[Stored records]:
-----
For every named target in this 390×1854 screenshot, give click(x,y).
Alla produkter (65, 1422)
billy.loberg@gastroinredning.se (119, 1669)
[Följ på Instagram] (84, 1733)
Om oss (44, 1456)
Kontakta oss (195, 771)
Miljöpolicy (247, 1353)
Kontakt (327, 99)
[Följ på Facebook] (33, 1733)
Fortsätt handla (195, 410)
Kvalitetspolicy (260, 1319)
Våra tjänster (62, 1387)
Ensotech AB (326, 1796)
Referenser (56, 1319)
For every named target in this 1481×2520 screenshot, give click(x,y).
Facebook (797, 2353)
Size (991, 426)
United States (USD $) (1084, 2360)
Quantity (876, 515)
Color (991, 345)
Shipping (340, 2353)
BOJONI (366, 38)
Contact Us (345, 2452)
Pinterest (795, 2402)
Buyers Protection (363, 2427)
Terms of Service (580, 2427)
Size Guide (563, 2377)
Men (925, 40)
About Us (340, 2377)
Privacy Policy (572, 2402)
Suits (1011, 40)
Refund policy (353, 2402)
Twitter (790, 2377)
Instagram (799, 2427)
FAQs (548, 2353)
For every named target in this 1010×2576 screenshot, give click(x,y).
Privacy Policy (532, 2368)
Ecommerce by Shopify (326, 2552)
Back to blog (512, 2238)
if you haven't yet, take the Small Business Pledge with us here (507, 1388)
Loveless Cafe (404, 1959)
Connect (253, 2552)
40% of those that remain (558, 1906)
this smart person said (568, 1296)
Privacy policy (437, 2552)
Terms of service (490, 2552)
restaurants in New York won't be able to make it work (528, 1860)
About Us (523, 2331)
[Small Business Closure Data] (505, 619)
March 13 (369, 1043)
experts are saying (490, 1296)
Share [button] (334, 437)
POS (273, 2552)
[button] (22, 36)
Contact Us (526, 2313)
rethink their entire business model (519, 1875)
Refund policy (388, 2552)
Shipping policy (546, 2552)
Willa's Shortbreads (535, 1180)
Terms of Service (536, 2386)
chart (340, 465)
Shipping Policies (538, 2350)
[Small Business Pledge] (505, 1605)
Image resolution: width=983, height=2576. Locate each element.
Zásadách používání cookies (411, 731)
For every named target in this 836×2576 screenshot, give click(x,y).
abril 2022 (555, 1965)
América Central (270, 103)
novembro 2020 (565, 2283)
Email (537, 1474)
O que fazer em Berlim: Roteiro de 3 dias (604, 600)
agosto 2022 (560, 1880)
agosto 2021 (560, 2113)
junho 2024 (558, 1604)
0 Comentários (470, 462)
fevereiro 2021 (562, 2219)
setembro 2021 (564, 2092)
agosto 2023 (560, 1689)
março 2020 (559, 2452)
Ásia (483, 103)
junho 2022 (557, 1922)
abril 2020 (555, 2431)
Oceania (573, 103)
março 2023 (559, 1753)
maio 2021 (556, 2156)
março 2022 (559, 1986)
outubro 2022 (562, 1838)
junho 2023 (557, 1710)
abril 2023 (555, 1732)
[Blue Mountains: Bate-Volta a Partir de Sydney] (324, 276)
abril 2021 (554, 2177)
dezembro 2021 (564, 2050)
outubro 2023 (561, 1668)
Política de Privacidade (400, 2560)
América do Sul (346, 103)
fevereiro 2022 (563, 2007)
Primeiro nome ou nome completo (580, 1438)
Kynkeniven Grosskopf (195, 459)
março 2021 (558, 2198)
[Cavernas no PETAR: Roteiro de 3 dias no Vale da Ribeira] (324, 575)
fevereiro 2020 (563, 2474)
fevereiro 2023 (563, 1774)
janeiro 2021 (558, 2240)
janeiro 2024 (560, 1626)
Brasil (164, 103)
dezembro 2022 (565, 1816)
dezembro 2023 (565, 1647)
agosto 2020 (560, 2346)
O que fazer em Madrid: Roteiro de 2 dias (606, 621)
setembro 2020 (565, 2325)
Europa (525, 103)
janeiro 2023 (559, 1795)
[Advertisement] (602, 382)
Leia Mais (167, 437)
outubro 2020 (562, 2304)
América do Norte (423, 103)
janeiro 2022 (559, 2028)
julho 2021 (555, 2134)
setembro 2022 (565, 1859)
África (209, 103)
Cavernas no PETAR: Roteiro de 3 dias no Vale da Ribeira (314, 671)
-----
[PROBLEM STATEMENT]: In full and verbatim, transcribe the data.

[SOLVED EXERCISE]:
For every named target in this 390×1854 screenshot, give click(x,y).
Alla produkter (65, 1422)
billy.loberg@gastroinredning.se (119, 1669)
[Följ på Instagram] (84, 1733)
Om oss (44, 1456)
Kontakta oss (195, 771)
Miljöpolicy (247, 1353)
Kontakt (327, 99)
[Följ på Facebook] (33, 1733)
Fortsätt handla (195, 410)
Kvalitetspolicy (260, 1319)
Våra tjänster (62, 1387)
Ensotech AB (326, 1796)
Referenser (56, 1319)
For every named target in this 1481×2520 screenshot, give click(x,y).
Facebook (797, 2353)
Size (991, 426)
United States (USD $) (1084, 2360)
Quantity (876, 515)
Color (991, 345)
Shipping (340, 2353)
BOJONI (366, 38)
Contact Us (345, 2452)
Pinterest (795, 2402)
Buyers Protection (363, 2427)
Terms of Service (580, 2427)
Size Guide (563, 2377)
Men (925, 40)
About Us (340, 2377)
Privacy Policy (572, 2402)
Suits (1011, 40)
Refund policy (353, 2402)
Twitter (790, 2377)
Instagram (799, 2427)
FAQs (548, 2353)
For every named target in this 1010×2576 screenshot, give click(x,y).
Privacy Policy (532, 2368)
Ecommerce by Shopify (326, 2552)
Back to blog (512, 2238)
if you haven't yet, take the Small Business Pledge with us here (507, 1388)
Loveless Cafe (404, 1959)
Connect (253, 2552)
40% of those that remain (558, 1906)
this smart person said (568, 1296)
Privacy policy (437, 2552)
Terms of service (490, 2552)
restaurants in New York won't be able to make it work (528, 1860)
About Us (523, 2331)
[Small Business Closure Data] (505, 619)
March 13 (369, 1043)
experts are saying (490, 1296)
Share [button] (334, 437)
POS (273, 2552)
[button] (22, 36)
Contact Us (526, 2313)
rethink their entire business model (519, 1875)
Refund policy (388, 2552)
Shipping policy (546, 2552)
Willa's Shortbreads (535, 1180)
Terms of Service (536, 2386)
chart (340, 465)
Shipping Policies (538, 2350)
[Small Business Pledge] (505, 1605)
Image resolution: width=983, height=2576. Locate each element.
Zásadách používání cookies (411, 731)
For every named target in this 836×2576 screenshot, give click(x,y).
abril 2022 (555, 1965)
América Central (270, 103)
novembro 2020 (565, 2283)
Email (537, 1474)
O que fazer em Berlim: Roteiro de 3 dias (604, 600)
agosto 2022 (560, 1880)
agosto 2021 (560, 2113)
junho 2024 (558, 1604)
0 Comentários (470, 462)
fevereiro 2021 (562, 2219)
setembro 2021 (564, 2092)
agosto 2023 (560, 1689)
março 2020 (559, 2452)
Ásia (483, 103)
junho 2022 (557, 1922)
abril 2020 (555, 2431)
Oceania (573, 103)
março 2023 (559, 1753)
maio 2021 (556, 2156)
março 2022 (559, 1986)
outubro 2022 (562, 1838)
junho 2023 (557, 1710)
abril 2023 (555, 1732)
[Blue Mountains: Bate-Volta a Partir de Sydney] (324, 276)
abril 2021 (554, 2177)
dezembro 2021 (564, 2050)
outubro 2023 (561, 1668)
Política de Privacidade (400, 2560)
América do Sul (346, 103)
fevereiro 2022 (563, 2007)
Primeiro nome ou nome completo (580, 1438)
Kynkeniven Grosskopf (195, 459)
março 2021 (558, 2198)
[Cavernas no PETAR: Roteiro de 3 dias no Vale da Ribeira] (324, 575)
fevereiro 2020 (563, 2474)
fevereiro 2023 (563, 1774)
janeiro 2021 (558, 2240)
janeiro 2024 (560, 1626)
Brasil (164, 103)
dezembro 2022 (565, 1816)
dezembro 2023 (565, 1647)
agosto 2020 (560, 2346)
O que fazer em Madrid: Roteiro de 2 dias (606, 621)
setembro 2020 (565, 2325)
Europa (525, 103)
janeiro 2023 (559, 1795)
[Advertisement] (602, 382)
Leia Mais (167, 437)
outubro 2020 (562, 2304)
América do Norte (423, 103)
janeiro 2022 (559, 2028)
julho 2021 (555, 2134)
setembro 2022 (565, 1859)
África (209, 103)
Cavernas no PETAR: Roteiro de 3 dias no Vale da Ribeira (314, 671)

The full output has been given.